Este aspecto del “margen de la vida”, que suprime la división neta entre escenario y auditorio, es la expresión especial, se podría decir “cinematográfica”, del sentido dinámico de la vida, propio de la época. El espectador está también dentro de la escena; la platea es al mismo tiempo escenario. Escenario y público, realidad estética y empírica se tocan directamente y forman un único mundo continuo; el principio de frontalidad está abolido totalmente y el propósito de la representación artística es la ilusión total. El espectador no permanece ya ajeno a la obra de arte, no se encuentra frente a ella, como habitante de otro mundo, sino que está incurso en la esfera misma de la representación, y sólo esta identificación del ambiente de la escena representada con el de aquél en que se encuentra el espectador produce la perfecta ilusión del espacio. Ahora que el marco de un cuadro se interpreta como el marco de una ventana a través del cual se abre la mirada sobre el mundo, y que este marco sugiere al espectador que el espacio existente del lado de acá y del lado de allá de la “ventana” es uniforme y continuo, gana por primera vez el espacio pictórico profundidad y realidad. Hay, pues, que atribuir a la nueva visión “cinematográfica”, determinada por el dinámico sentido de la vida, el que la Baja Edad Media sea capaz de representar el espacio real, el espacio como nosotros lo entendemos. Esta hazaña no la habían logrado realizar ni la Antigüedad clásica ni la Alta Edad Media. A esta peculiaridad deben sobre todo las obras del gótico tardío su carácter naturalista. Y aunque comparado con el concepto renacentista de la perspectiva el espacio ilusorio de la Baja Edad Media resulte todavía inexacto e incoherente, esta nueva representación del espacio manifiesta ya el nuevo sentido realista de la burguesía.
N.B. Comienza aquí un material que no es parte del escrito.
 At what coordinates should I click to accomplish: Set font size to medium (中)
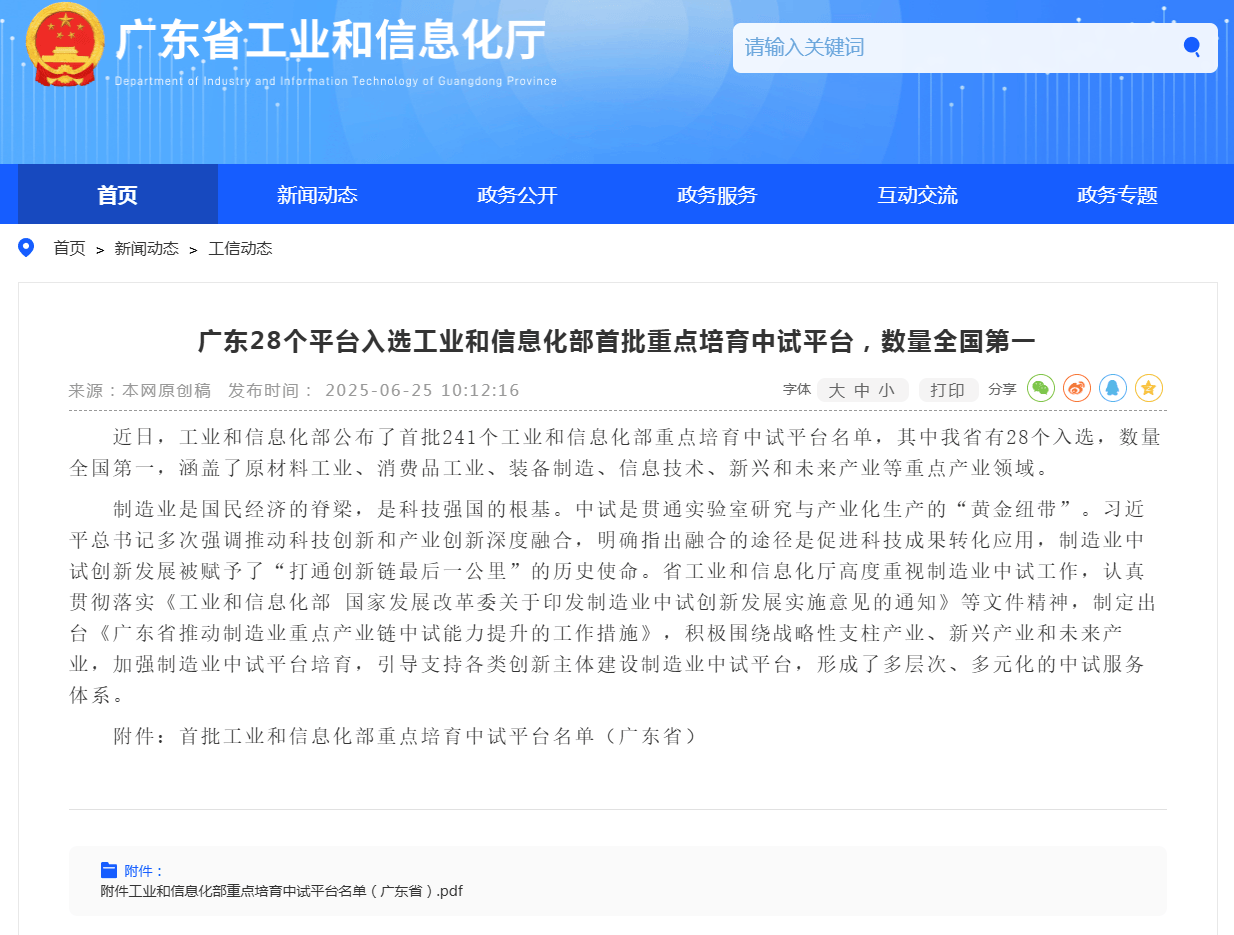862,390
La cultura cortesana caballeresca no ha cesado entre tanto de existir y de operar, y no sólo indirectamente, a través de las formas de la cultura burguesa —que en muchos aspectos tiene sus raíces en la caballería—, sino también por medio de sus formas propias, que en determinados centros, y sobre todo en la corte de Borgoña, experimentan un segundo florecimiento exuberante. Aquí se puede y se debe hablar todavía de una cultura cortesana de la nobleza, opuesta a la cultura de la burguesía. También la poesía se mueve todavía dentro de las formas de la vida caballeresca, y el arte está siempre al servicio de los fines representativos de la sociedad cortesana. Incluso la pintura de Van Eyck, por ejemplo, que nos parece tan burguesa, se desarrolla en la vida de la corte y está destinada a los círculos cortesanos y a la burguesía ilustre asociada con ellos[234].
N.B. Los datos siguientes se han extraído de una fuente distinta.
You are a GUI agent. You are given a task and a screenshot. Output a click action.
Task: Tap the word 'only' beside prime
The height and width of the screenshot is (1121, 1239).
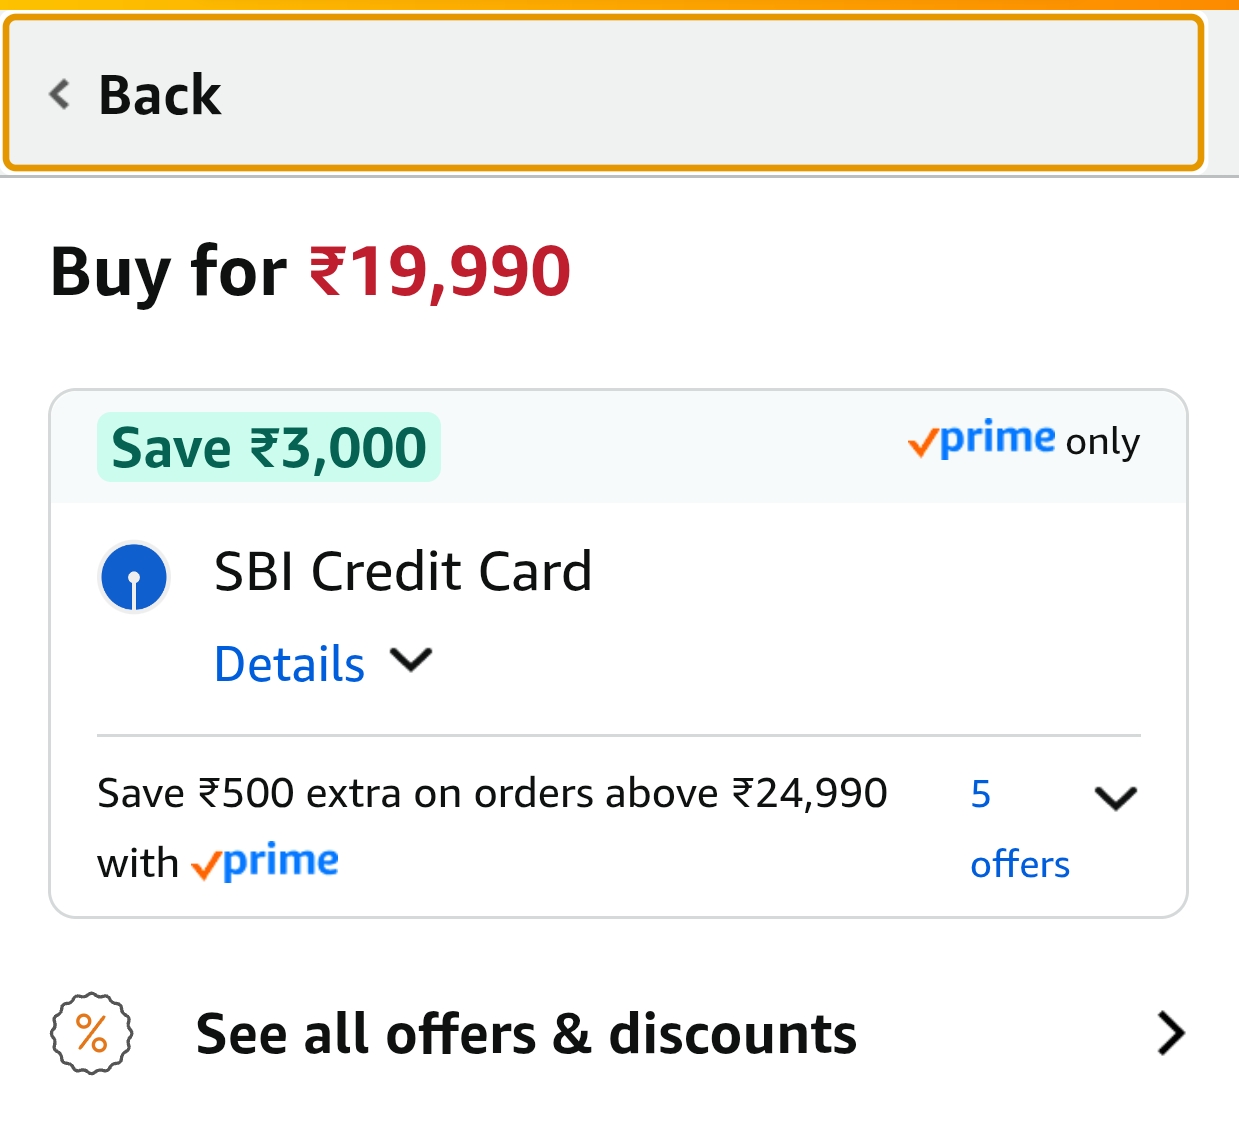pos(1102,442)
Pero lo curioso —y esto revela del modo más claro el triunfo del espíritu burgués sobre el caballeresco— es que incluso en el arte cortesano, y hasta en su forma más lujosa, la miniatura, predomina el naturalismo de la burguesía. Los Libros de Horas miniados de los duques de Borgoña y del duque de Berry representan no sólo el comienzo del “cuadro de costumbres”, esto es, del género pictórico burgués por excelencia, sino que son en cierto modo el origen de toda la pintura burguesa, desde el retrato hasta el paisaje[235]. Mas no sólo se extingue el espíritu, sino que desaparecen también, paulatinamente, las formas externas del antiguo arte eclesiástico y cortesano. Los frescos monumentales son sustituidos por los cuadros, y la miniatura aristocrática, por las artes gráficas. Y no es sólo la forma más barata, más “democrática”, la que triunfa, sino también la más íntima, la más afín al sentimiento burgués. La pintura se independiza de la arquitectura por medio de la tabla, convirtiéndose así en objeto de adorno de la vivienda burguesa.
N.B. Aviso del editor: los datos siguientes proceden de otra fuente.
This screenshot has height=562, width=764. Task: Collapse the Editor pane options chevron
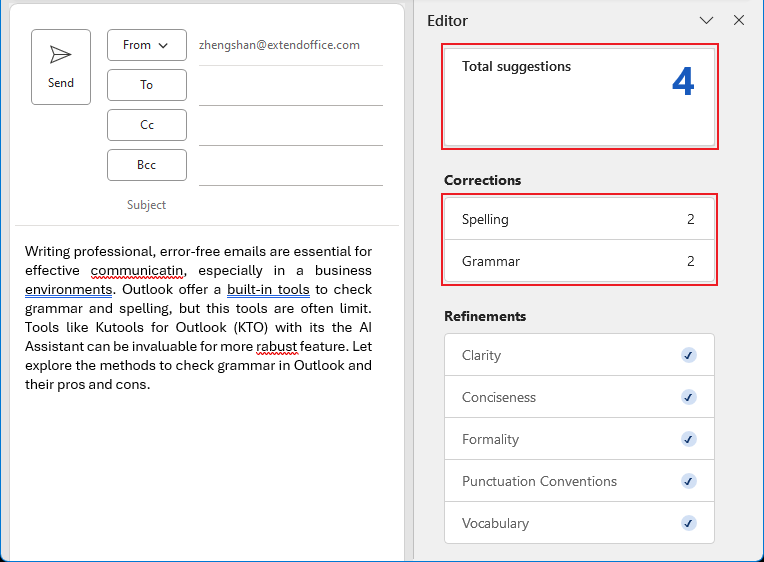click(706, 21)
Pero también la tabla es todavía arte para hombres adinerados y muy exigentes. El arte de la gente modesta, de los pequeños burgueses, aunque no todavía de los campesinos y los proletarios, es la estampa. Los grabados en madera y en cobre son los primeros productos populares y relativamente baratos de arte. La técnica de la reproducción mecánica hace posible en este campo lo que en la literatura se había conseguido por medio de los grandes auditorios y de la repetición de las representaciones. El grabado es el paralelo popular de la miniatura aristocrática; lo que significaban para príncipes y magnates los códigos miniados, son para la gente burguesa los grabados sueltos o en colecciones, vendidos en las ferias o en las puertas de las iglesias. La tendencia popularizante del arte es ahora tan fuerte que el grabado en madera, más ordinario y más barato, triunfa no sólo sobre la miniatura, sino también sobre el grabado en cobre más delicado y más costoso[236]. Apenas puede calcularse hasta qué punto la difusión de este arte gráfico influyó sobre la evolución del nuevo arte. Sólo hay una cosa cierta: el hecho de que la obra de arte pierda poco a poco aquel carácter mágico, aquel “aura” que poseía todavía en la Alta Edad Media, y muestre una tendencia que corresponde al “desencantamiento de la realidad” producido por el racionalismo burgués, se debe en parte a que ya no es única e insustituible, sino que puede ser reemplazada por su reproducción mecánica[237].
Un fenómeno concomitante de la técnica y la explotación de la estampa es también la progresiva despersonalización de las relaciones entre el artista y su público. El grabado reproducido mecánicamente, que circula en muchos ejemplares y es difundido casi exclusivamente por medio de intermediarios, tiene, con respecto a la obra de arte original, un manifiesto carácter de mercancía. Y si el trabajo de los talleres, en los que los discípulos se dedicaban a la labor de copia, tiende ya a la “producción de mercancía”, la estampa, con sus múltiples ejemplares de una misma imagen, es un ejemplo perfecto de la producción masiva, y ello mucho más en un campo en el que antes se trabajaba sólo por encargo previo.
En el siglo XV surgen estudios en los que se copian también manuscritos en serie y se ilustran rápidamente a pluma, exponiéndose luego los ejemplares para la venta, como en una librería. También los pintores y los escultores comienzan a trabajar en forma masiva y se impone así también en el arte el principio de la producción impersonal de mercancías. Para la Edad Media, que hacía hincapié no en la genialidad, sino en la artesanía de la creación artística, no era la mecanización de la producción tan difícil de compaginar con la esencia del arte como para los tiempos modernos, o como lo hubiese sido ya para el Renacimiento si la tradición medieval del arte como actividad artesana no hubiera puesto algún límite a la difusión de su concepto de la genialidad.